KABUL, Afghanistan — The United States will send some 300 Marines to Afghanistan’s southern Helmand province to train, advise and assist Afghan security forces, who have been struggling to drive Taliban insurgents out of the opium-rich region.
U.S. Navy Capt. Bill Salvin, a spokesman for the U.S. mission in Afghanistan, said the Marines will begin deploying this year and will remain in the province for nine months, where they will work with the Afghan army and militarized national police.
“The Marine Corps has a long operational history in Afghanistan, particularly in Helmand Province. Advising and assisting Afghan defense and security forces will assist in preserving gains made together with the Afghans,” he said.
The U.S. and NATO formally concluded their combat mission in Afghanistan at the end of 2014, but thousands of troops remain in the country, where they train and assist Afghan forces and carry out counterterrorism operations.

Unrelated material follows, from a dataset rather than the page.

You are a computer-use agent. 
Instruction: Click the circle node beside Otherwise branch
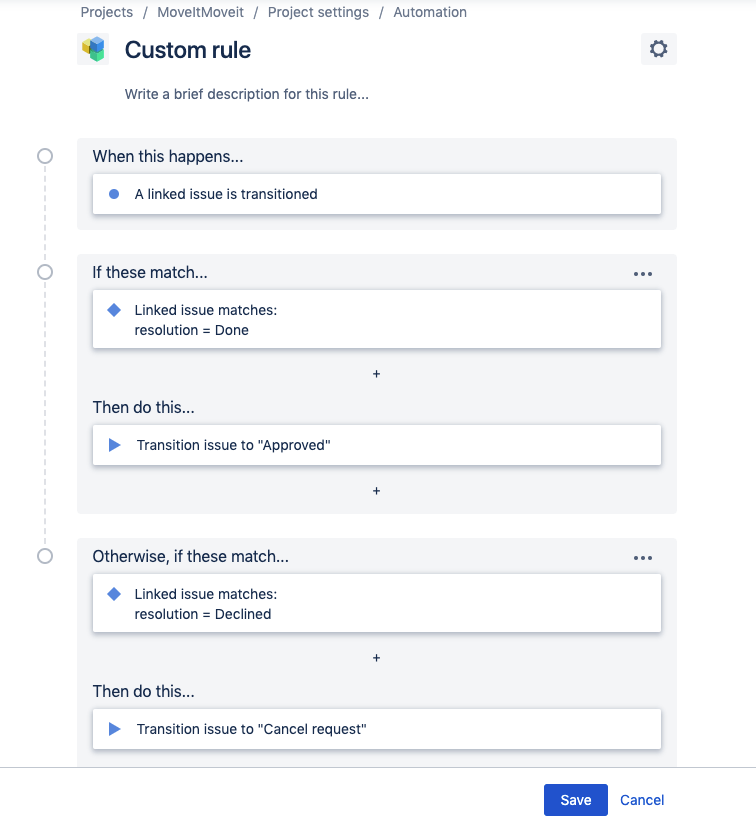[44, 556]
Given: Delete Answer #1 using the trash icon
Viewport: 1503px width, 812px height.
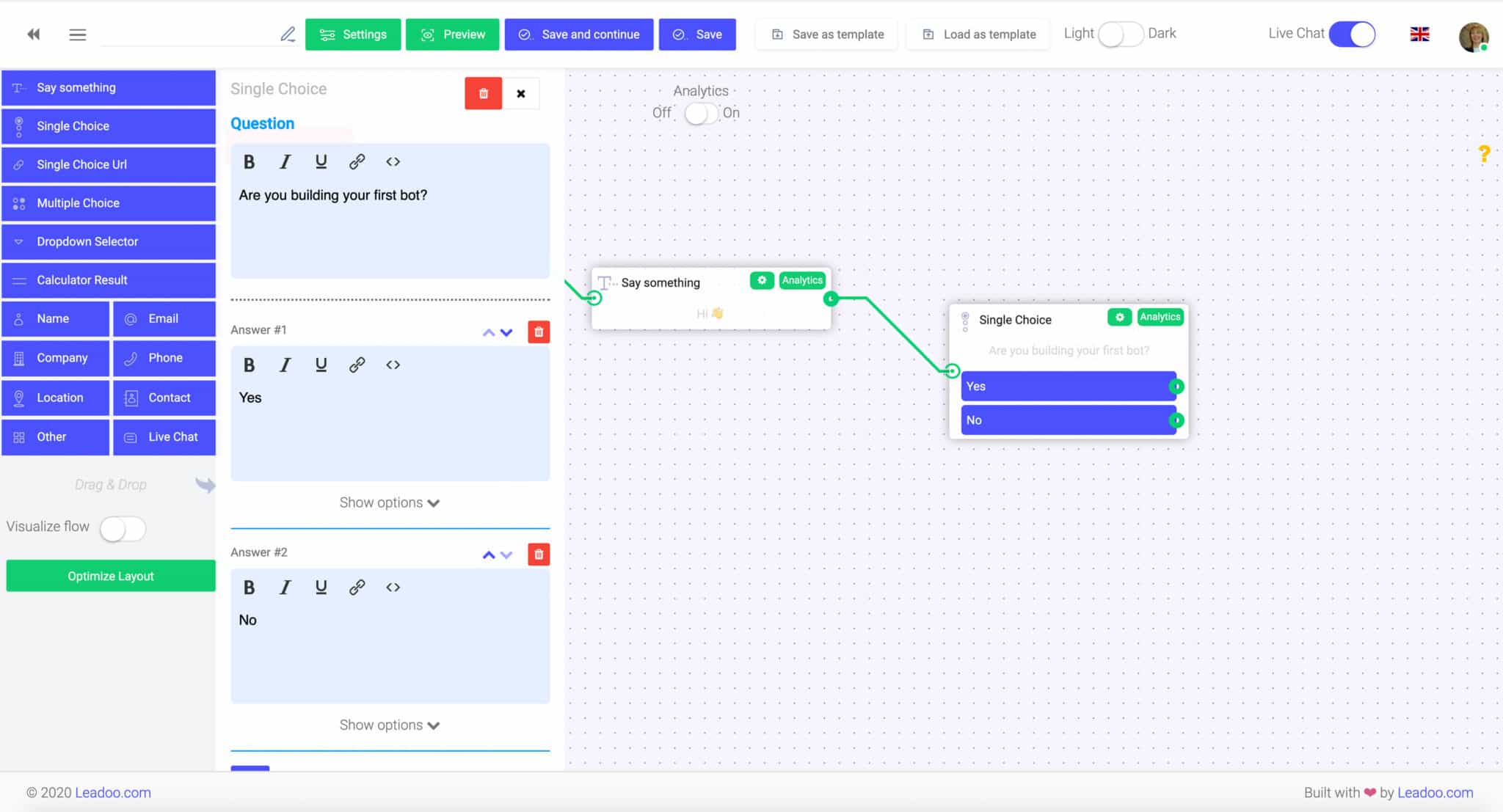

The Taliban are battling Afghan forces on a number of fronts, and the fighting has been particularly intense in Helmand, where the insurgents have repeatedly assaulted the provincial capital, Lashkar Gah, in recent months.
Helmand is the main source of poppies for Afghanistan’s thriving opium trade, which is worth an estimated $4 billion a year, much of which funds the insurgency. Provincial officials estimate the Taliban controls 85 percent of the province, up from just 20 percent a year ago.

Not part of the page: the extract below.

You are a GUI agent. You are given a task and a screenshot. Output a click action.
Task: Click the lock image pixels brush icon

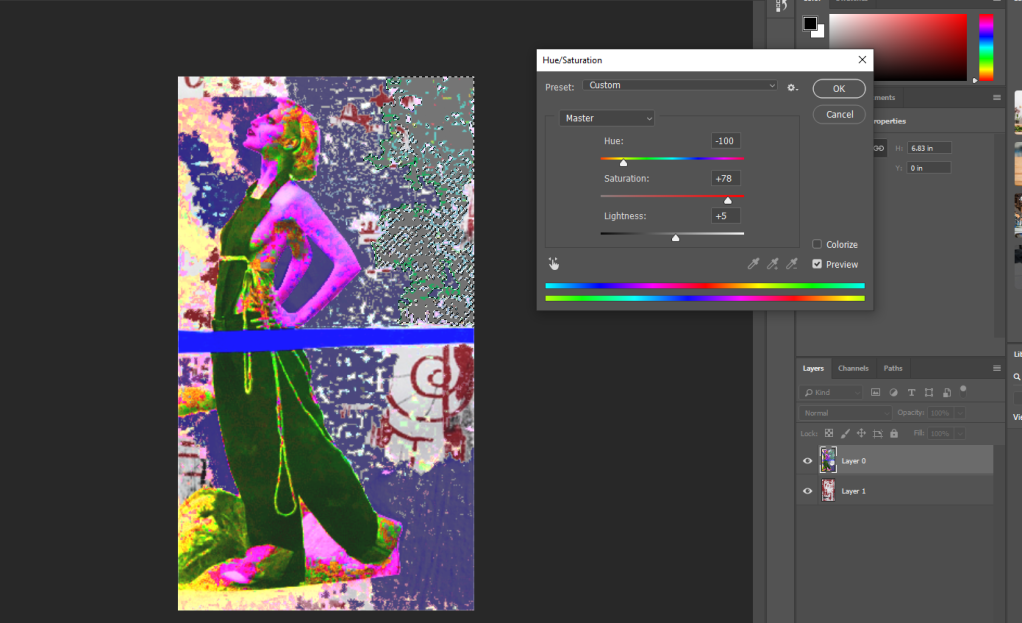click(x=845, y=433)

In northern Afghanistan, meanwhile, a roadside bomb killed two police officers and wounded another three, according to Sakhi Dad Haidari, head of the Badakhshan province’s criminal investigation department. The Taliban claimed the attack.
Over the past week, Afghan forces have been carrying out clearing operations in different parts of the province. Haidari said around a dozen insurgents have been killed and wounded.